American Securities Association to SEC: Do not shorten trade reporting window

The American Securities Association Friday sent a letter to the Securities and Exchange Commission outlining its opposition to changes to the post-trade reporting window for the municipal securities market.

ASA's letter targets a potential SEC move that would require all muni bond trades be reported to the Municipal Securities Rulemaking Board within one minute of being executed. The current rule requires all trades to be reported to the MSRB within 15 minutes, a rule that’s been in place since 2005.

The move would be an unnecessary mandate for a “well-functioning and transparent market that has weathered multiple crises over the last three decades remarkably well,” said the ASA, a trade association that represents the capital markets interests of small and regional financial services firms.

SEC Chair Gary Gensler in April floated the idea of shortening the bond trade reporting window in the fixed-income markets as a way to increase transparency and promote liquidity in the markets.

SEC Chair Gary Gensler floated the one-minute window idea in April.
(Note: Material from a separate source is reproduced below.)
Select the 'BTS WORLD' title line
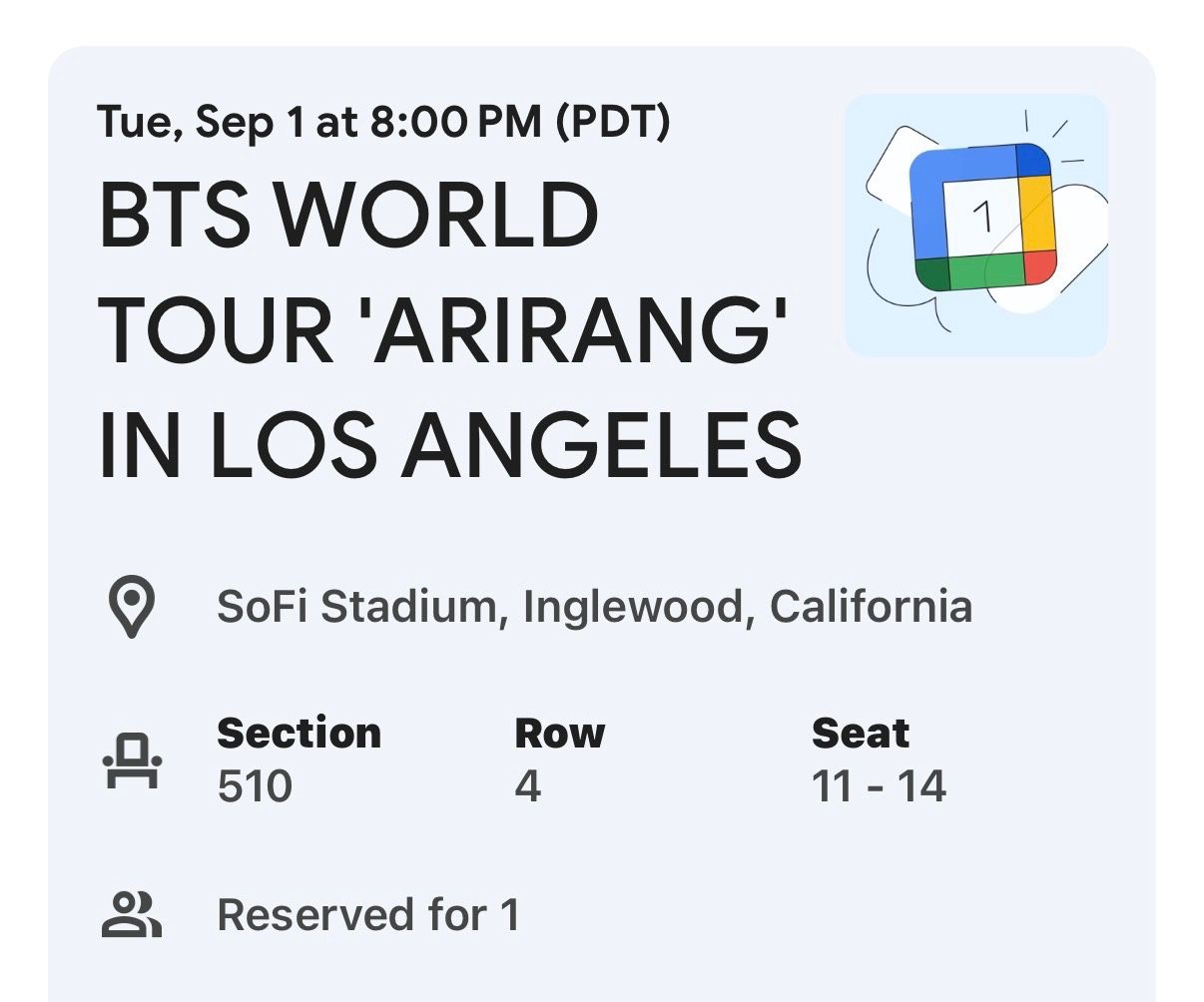This screenshot has height=1002, width=1204. pos(348,217)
“The academic research overwhelmingly finds that post-trade transparency improves efficiency and competition in the markets they serve," Gensler said. "Currently, a trade has to be reported as soon as practicable but no later than within 15 minutes of the time of execution. Why couldn’t the outer bound be shortened to no later than, for example, one minute?”

At its most recent quarterly meeting, in April, the MSRB voted to issue a request for comment on a review of the 15-minute trade reporting window, which is part of Rule G-14.

The majority of muni bond trades are reported within the first 10 minutes, the ASA said, citing MSRB data. Most trades are reported more quickly than that, even within the proposed one-minute window, but said a mandate is unnecessary because “it is unclear how such a short timeframe would benefit investors or increase transparency, especially given the episodic nature of trading in this market.”

In the primary market, the complex nature of new-issue deals should make them exempt from any reporting timeframe, the ASA argued, as it’s difficult to quickly report what happens when a deal gets “dropped” into the syndicate, which then distributes them to other buyers and/or dealers.

“Given how rapidly the capital markets evolve, it is reasonable to update regulations as necessary,” the group concluded. “However, broad new mandates that disrupt an otherwise well-functioning market can inflict great harm on investors and raise costs for municipalities looking to issue debt. We urge the SEC to only address true market failures through any proposed regulation.”